#### 読解本文:
また県警はワゴン車から5人、乗用車から3人の焼死体を収容。死者は計9人、重軽傷者2人となった。同社の設備管理に問題があった可能性が高まり、県警は大月署に捜査本部を設置、業務上過失致死傷容疑で調べを進める。
県警や消防は、巻き込まれたのはトラックを含む3台と断定し、救出作業を終えた。
中日本高速によると、トンネル最上部のコンクリートの内壁には、T字形鋼材(長さ6メートル、幅40センチ)が1枚につき16本のボルト(長さ230ミリ、直径16ミリ)で固定され、この鋼材1枚につき5本のつり金具の上端がつないであった。つり金具の下端も鋼材につながれ、この鋼材の上に左右から2枚の天井板を乗せてある構造だった。(上の詳細図・画像参照)
3日未明から実施した緊急点検で、この内壁に打ち込まれたボルトが抜け落ちていたことを確認したという。ボルトが腐食していたり、さびたりしていたという情報はなく、ボルトとの接合部分のコンクリート自体が経年劣化していた可能性もある。
一方、救出作業は夜を徹して行われ、3日午前3時25分ごろ、ワゴン車の運転席、助手席、最後部席から各1人、中間座席から2人の計5人の遺体を収容。いずれも東京都内の20代で、この車から軽傷を負って脱出した銀行員の女性(28)=神奈川県三浦市=の知人の男女とみられる。
乗用車の3人は運転席、助手席、後部席でそれぞれ確認され午前6時20分に収容した。山梨県内の60~70代の男性1人、女性2人とみて調べている。県警は近く同容疑で中日本高速を家宅捜索する方針。

#### 小課題:
上に掲げたトンネル事故に関する読解本文を、一字一句変えずに全文引用してください。

#### 提示資料:
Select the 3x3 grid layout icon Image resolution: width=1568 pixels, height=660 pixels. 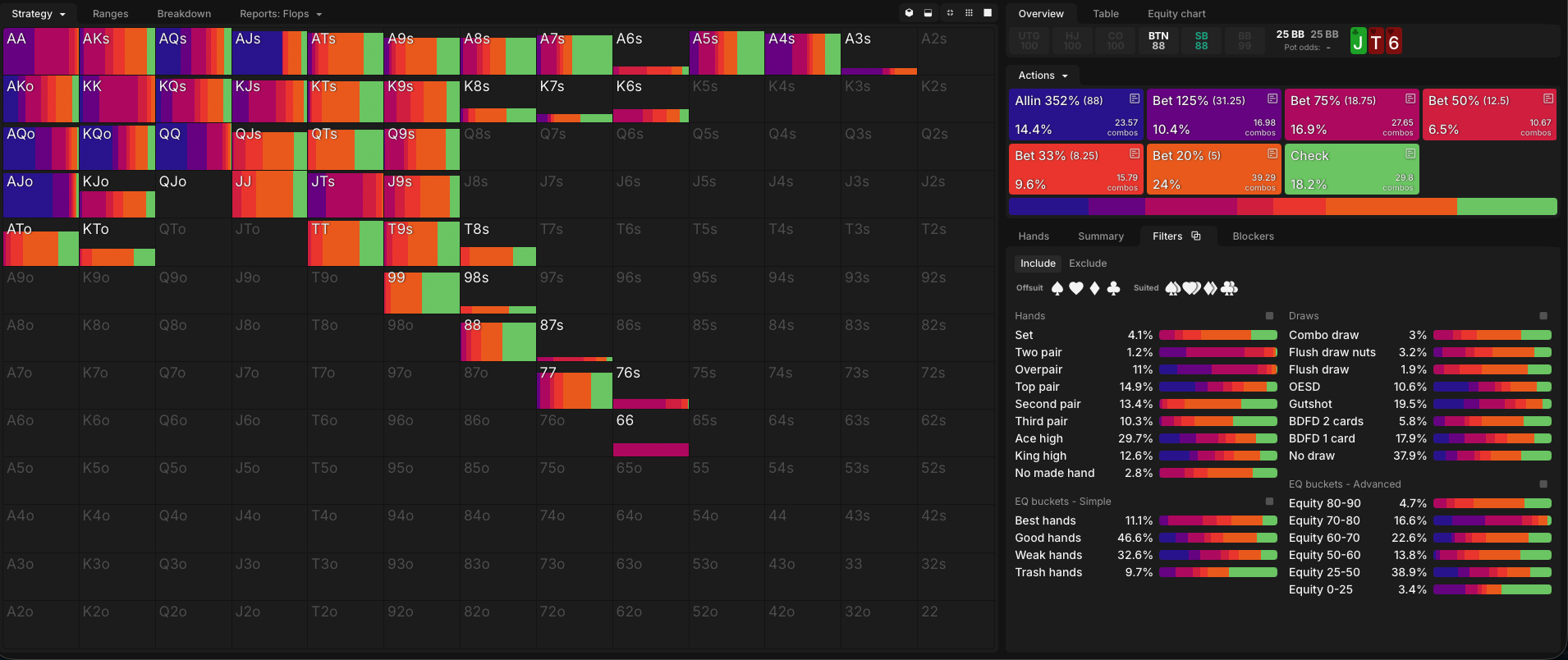969,13
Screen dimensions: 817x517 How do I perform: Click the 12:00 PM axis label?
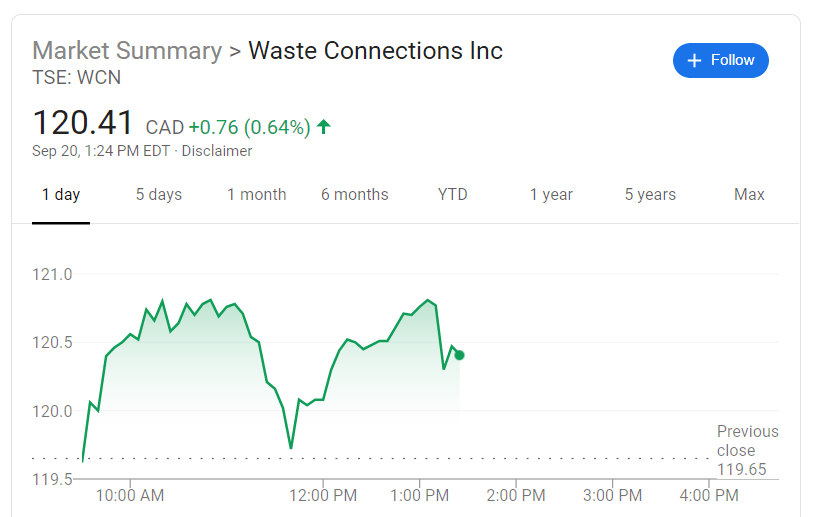(x=324, y=495)
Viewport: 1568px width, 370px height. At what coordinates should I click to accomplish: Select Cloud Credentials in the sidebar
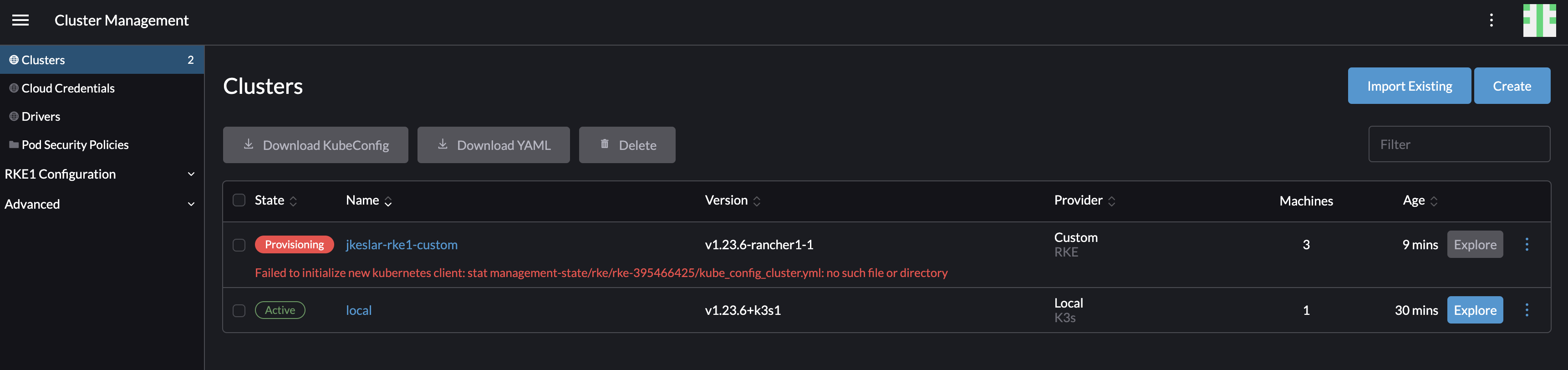[x=68, y=88]
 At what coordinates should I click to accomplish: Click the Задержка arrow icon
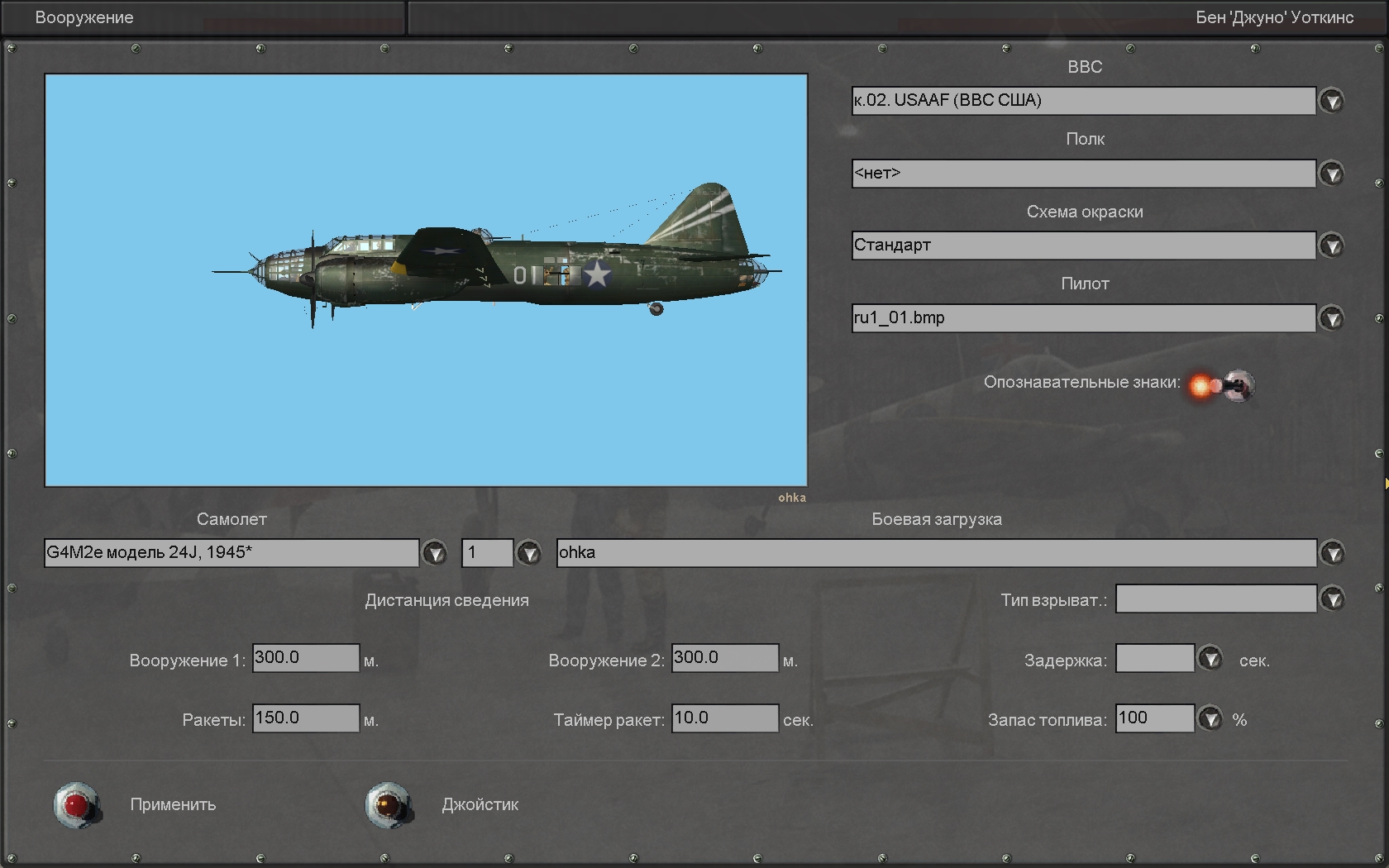tap(1210, 659)
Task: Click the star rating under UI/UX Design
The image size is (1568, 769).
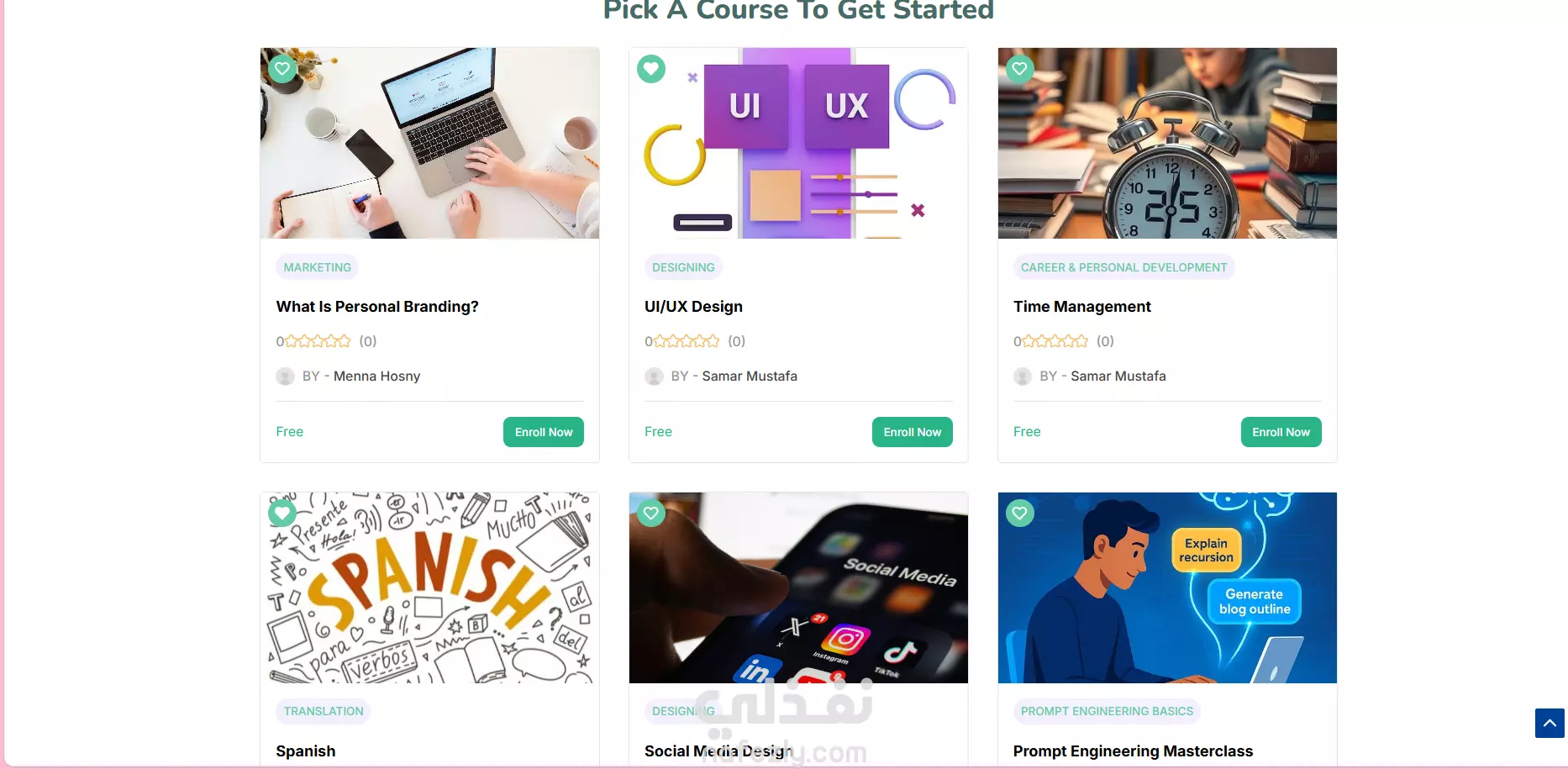Action: 687,341
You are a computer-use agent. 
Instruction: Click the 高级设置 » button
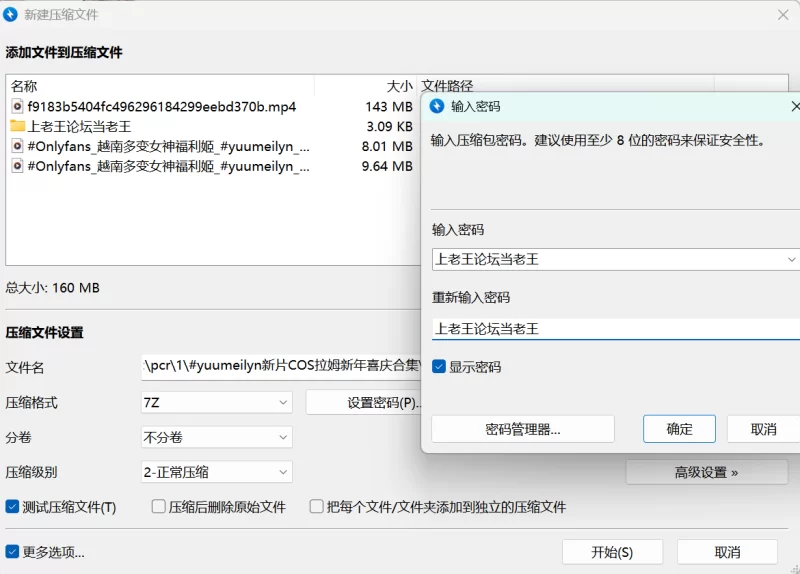pyautogui.click(x=706, y=472)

#### 解答:
また県警はワゴン車から5人、乗用車から3人の焼死体を収容。死者は計9人、重軽傷者2人となった。同社の設備管理に問題があった可能性が高まり、県警は大月署に捜査本部を設置、業務上過失致死傷容疑で調べを進める。
県警や消防は、巻き込まれたのはトラックを含む3台と断定し、救出作業を終えた。
中日本高速によると、トンネル最上部のコンクリートの内壁には、T字形鋼材(長さ6メートル、幅40センチ)が1枚につき16本のボルト(長さ230ミリ、直径16ミリ)で固定され、この鋼材1枚につき5本のつり金具の上端がつないであった。つり金具の下端も鋼材につながれ、この鋼材の上に左右から2枚の天井板を乗せてある構造だった。(上の詳細図・画像参照)
3日未明から実施した緊急点検で、この内壁に打ち込まれたボルトが抜け落ちていたことを確認したという。ボルトが腐食していたり、さびたりしていたという情報はなく、ボルトとの接合部分のコンクリート自体が経年劣化していた可能性もある。
一方、救出作業は夜を徹して行われ、3日午前3時25分ごろ、ワゴン車の運転席、助手席、最後部席から各1人、中間座席から2人の計5人の遺体を収容。いずれも東京都内の20代で、この車から軽傷を負って脱出した銀行員の女性(28)=神奈川県三浦市=の知人の男女とみられる。
乗用車の3人は運転席、助手席、後部席でそれぞれ確認され午前6時20分に収容した。山梨県内の60~70代の男性1人、女性2人とみて調べている。県警は近く同容疑で中日本高速を家宅捜索する方針。